While the lungs are the primary target of the SARS-CoV-2 coronavirus, other organs of the body can also bear the brunt of the disease. Several individuals who contract COVID-19 have been found to suffer damage to the kidneys—Acute kidney injury (AKI). Nevertheless, it is not certain whether the virus plays a direct or an indirect role in this. Now, scientists have found that despite being able to infect human kidney cells, the coronavirus may not typically cause cell death within the organ.

According to a new study by a team of Israeli researchers, the SARS-CoV-2 virus can infect and replicate within human kidney cells. However, it may not result in the kind of cell death that is found in organs such as the lungs. The authors also found that kidney cells that already exhibit signs of injury may be more easily invaded by the pathogen and can develop additional injuries.

"SARS-CoV-2 can infect kidney cells without a cytopathic effect. AKI-induced cellular proliferation may potentially intensify infectivity and tubular damage by SARS-CoV-2, suggesting that early intervention in AKI is warranted to help minimize kidney infection," the authors wrote.

Extensive Renal Damage Among COVID-19 Patients

Kidney
Human Kidney Anatomy (Representational Picture)Pixabay

AKI is a widespread complication among hospitalized COVID-19 patients. Studies have noted that the incidence rate of AKI among such patients can be anywhere between 39 to 52 percent. Mortality rates among COVID-19 patients have also been found to be driven higher due to severe renal damage, with some studies finding that only 30 percent survive. Therefore, understanding the role of the SARS-CoV-2 in AKI is of paramount importance.

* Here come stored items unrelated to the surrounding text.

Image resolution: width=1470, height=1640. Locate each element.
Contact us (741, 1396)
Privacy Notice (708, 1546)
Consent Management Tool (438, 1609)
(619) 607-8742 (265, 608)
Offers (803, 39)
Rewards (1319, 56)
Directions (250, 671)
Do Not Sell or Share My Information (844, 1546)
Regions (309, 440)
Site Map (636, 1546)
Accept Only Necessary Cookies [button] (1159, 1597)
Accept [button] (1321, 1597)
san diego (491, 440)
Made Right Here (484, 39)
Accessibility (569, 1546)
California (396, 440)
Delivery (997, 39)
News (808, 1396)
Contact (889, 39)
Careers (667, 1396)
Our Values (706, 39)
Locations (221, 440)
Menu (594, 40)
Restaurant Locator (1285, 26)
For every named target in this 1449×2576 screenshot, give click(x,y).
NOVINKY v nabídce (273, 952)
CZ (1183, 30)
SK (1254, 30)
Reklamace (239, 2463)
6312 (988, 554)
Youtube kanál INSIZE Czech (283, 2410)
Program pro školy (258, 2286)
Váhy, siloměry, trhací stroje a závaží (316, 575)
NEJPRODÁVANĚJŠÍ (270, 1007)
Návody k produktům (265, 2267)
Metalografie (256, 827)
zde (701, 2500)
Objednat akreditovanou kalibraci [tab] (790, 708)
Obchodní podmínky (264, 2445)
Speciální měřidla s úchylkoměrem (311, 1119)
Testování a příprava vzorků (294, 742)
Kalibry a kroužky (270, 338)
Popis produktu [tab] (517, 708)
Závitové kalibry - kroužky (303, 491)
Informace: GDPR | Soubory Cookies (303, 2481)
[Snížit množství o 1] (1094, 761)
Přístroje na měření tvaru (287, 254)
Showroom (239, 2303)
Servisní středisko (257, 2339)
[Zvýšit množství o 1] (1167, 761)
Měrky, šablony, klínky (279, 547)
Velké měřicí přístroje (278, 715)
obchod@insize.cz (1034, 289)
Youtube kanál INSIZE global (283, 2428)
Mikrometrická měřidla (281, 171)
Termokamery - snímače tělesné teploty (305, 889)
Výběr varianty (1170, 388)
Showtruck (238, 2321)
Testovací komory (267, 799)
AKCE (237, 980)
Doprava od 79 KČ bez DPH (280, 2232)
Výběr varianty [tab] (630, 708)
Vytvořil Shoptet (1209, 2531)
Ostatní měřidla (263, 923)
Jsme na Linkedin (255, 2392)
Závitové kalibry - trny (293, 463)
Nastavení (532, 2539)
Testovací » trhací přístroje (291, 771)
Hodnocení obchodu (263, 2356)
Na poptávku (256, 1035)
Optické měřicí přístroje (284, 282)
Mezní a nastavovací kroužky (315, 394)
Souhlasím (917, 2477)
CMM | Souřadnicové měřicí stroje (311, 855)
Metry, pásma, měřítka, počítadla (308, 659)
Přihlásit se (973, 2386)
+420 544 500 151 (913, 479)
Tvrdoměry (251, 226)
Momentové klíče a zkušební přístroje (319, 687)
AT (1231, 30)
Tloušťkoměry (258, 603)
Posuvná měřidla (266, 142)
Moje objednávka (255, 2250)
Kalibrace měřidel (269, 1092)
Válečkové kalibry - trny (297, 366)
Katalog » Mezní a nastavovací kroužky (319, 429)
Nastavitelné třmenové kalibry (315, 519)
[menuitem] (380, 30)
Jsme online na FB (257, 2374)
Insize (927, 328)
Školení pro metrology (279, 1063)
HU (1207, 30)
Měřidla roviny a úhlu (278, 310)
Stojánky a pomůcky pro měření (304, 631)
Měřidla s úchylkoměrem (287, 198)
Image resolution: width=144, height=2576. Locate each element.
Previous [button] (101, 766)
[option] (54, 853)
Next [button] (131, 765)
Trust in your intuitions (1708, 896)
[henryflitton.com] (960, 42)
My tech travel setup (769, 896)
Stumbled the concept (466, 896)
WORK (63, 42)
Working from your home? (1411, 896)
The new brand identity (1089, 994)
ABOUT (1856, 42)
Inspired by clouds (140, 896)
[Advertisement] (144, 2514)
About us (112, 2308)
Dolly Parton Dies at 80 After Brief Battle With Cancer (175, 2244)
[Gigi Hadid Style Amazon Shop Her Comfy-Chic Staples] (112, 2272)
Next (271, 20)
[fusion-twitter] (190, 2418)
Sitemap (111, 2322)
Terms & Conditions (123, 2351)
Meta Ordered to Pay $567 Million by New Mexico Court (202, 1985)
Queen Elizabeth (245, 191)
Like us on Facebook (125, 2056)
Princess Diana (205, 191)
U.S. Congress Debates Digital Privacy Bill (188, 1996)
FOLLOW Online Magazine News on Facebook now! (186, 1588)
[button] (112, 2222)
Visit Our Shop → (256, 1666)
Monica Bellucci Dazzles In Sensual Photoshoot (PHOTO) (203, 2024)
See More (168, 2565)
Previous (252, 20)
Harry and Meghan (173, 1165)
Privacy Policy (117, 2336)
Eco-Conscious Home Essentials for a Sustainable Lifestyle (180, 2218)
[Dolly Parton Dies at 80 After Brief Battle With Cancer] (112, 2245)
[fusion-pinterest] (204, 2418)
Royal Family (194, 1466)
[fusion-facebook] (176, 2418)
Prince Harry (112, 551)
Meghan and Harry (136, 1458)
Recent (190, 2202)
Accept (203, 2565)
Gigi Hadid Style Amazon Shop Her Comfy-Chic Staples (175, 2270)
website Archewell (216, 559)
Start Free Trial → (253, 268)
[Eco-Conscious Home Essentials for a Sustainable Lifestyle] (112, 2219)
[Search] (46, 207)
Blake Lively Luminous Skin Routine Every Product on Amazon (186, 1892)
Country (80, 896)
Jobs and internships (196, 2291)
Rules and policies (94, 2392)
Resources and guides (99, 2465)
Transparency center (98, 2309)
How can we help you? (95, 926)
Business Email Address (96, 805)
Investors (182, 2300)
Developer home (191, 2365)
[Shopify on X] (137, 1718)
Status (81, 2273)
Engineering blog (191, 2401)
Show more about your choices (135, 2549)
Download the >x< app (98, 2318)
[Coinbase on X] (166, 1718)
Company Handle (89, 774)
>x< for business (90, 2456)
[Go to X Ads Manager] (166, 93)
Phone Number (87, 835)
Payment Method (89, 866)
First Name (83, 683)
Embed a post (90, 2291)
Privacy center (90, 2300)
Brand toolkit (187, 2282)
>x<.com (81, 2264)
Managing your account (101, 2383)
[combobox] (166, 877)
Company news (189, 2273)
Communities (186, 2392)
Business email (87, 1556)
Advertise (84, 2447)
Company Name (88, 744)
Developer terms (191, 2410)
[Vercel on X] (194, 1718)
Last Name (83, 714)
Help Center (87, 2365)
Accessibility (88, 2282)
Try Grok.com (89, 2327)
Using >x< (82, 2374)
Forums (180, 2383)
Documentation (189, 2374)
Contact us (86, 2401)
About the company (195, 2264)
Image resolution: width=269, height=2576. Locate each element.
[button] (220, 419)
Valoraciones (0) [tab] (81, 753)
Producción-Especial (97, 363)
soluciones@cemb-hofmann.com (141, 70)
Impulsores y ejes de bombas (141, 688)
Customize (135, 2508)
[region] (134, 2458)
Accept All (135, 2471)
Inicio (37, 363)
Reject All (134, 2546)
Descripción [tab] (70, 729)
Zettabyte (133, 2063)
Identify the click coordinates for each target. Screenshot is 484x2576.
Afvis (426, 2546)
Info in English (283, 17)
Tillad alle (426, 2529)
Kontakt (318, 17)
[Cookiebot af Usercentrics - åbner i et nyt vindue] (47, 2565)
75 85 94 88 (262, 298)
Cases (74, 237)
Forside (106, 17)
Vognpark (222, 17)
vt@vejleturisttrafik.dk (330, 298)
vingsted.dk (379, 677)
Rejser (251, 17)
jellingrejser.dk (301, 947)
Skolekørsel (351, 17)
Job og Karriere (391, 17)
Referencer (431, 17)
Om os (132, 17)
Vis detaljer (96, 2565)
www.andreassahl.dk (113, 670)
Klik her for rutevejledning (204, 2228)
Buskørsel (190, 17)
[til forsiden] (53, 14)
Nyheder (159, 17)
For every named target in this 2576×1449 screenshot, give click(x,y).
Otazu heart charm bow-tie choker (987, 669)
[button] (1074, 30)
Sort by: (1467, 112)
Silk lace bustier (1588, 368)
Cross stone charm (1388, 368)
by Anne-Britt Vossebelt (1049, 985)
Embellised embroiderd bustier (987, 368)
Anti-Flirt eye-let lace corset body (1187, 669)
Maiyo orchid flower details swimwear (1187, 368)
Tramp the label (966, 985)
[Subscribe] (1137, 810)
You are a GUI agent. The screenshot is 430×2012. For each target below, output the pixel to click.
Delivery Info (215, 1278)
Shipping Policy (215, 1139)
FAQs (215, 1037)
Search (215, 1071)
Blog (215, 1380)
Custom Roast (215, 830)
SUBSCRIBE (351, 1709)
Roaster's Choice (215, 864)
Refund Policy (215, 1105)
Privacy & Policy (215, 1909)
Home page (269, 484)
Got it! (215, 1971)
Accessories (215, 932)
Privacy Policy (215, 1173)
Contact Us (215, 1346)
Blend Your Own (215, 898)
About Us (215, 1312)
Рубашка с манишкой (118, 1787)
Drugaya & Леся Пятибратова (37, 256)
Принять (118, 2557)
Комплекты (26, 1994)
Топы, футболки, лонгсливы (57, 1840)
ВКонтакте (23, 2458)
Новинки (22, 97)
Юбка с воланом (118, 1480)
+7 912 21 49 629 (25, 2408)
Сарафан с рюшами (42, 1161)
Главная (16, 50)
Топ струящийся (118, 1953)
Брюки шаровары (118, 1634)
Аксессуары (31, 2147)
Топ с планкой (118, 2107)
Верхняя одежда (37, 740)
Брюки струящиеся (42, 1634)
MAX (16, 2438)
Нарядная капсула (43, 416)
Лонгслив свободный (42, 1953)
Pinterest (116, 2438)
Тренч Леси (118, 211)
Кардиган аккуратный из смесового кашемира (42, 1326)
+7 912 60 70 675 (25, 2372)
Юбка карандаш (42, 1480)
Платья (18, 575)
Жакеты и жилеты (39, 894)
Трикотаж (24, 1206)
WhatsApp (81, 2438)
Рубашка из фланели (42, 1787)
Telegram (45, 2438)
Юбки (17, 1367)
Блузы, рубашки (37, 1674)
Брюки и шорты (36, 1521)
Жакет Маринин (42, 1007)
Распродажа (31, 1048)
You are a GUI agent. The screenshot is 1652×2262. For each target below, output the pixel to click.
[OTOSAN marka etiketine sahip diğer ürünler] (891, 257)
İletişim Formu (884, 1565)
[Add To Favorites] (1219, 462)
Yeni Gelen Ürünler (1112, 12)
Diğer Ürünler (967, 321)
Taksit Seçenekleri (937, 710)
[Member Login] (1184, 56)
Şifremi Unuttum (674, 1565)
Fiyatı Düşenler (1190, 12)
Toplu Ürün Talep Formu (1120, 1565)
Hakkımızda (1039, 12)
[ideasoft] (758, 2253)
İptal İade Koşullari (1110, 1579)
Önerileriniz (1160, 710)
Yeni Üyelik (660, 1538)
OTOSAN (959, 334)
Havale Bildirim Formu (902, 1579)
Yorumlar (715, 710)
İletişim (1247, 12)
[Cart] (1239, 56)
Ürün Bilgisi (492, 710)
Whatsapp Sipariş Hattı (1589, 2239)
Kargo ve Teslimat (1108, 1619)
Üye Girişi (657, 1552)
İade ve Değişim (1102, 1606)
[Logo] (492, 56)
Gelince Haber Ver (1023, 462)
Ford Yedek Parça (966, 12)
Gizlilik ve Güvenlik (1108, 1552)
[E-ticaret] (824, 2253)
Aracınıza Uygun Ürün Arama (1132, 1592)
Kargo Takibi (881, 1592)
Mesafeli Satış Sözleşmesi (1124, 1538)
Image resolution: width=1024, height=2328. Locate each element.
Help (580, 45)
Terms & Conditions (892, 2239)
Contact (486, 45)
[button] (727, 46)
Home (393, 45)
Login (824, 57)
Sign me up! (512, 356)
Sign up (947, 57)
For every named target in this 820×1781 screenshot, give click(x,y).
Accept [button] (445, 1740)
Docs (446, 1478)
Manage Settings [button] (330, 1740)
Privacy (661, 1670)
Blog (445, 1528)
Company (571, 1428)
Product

In order to investigate the level of the novel coronavirus' involvement in kidney injury, the team cultivated human kidney cells in the lab and infected them with the virus. The cells used in the experiments were cultured as three-dimensional spheroids—enabling the imitation of a healthy kidney—or as a two-dimensional layer that mimicked the cells of a severely injured kidney.

The spheroids were examined for the expression receptors ACE2 (angiotensin-converting enzyme 2), BSG/CD147 (Basigin/ cluster of differentiation 147) and TMPRSS2 (Transmembrane serine protease 2)—the cellular proteins, particularly ACE2, that the SARS-CoV-2 uses to gain entry into cells. Significantly higher levels of the receptors were found to be expressed by the three-dimensional cells in comparison to 2D cell layers, thereby, providing ideal conditions for the virus to infect cells.

Hurting Without Killing

Novel Coronavirus
SARS-CoV-2 (Representational Picture)Pixabay

The authors found that in spite of entering, infecting, and replicating within human adult kidney cells, the novel coronavirus did not typically cause cell death. Before being infected, the cells contained high levels of type 1 interferon(IFN)-related molecules —cytokines or signaling proteins that are produced by cells as a response to infections. When the cells were infected, the infection was found to trigger an inflammatory response that led to the increase of IFN-related molecules.

However, kidney cells that possessed inadequate amounts of the cytokine molecules died upon being infected. This suggested that the stimulation of inflammatory response of the signaling chemicals provided a protective effect. The study also gleaned that cells that imitated a severely injured kidney had higher susceptibility to infection and further injury, but not cellular death.

"The data indicate that it is unlikely that the virus is a primary cause of acute kidney injury seen in COVID-19 patients. It implies that if such injury takes place in the kidney by any cause, the virus might jump on the wagon to intensify it. Therefore, if we're able to limit the common scenario of acute kidney injury in the first place, then there might be the possibility to minimize potential damage caused by the virus," illustrated Dr. Benjamin Dekel, lead author of the study, in a statement.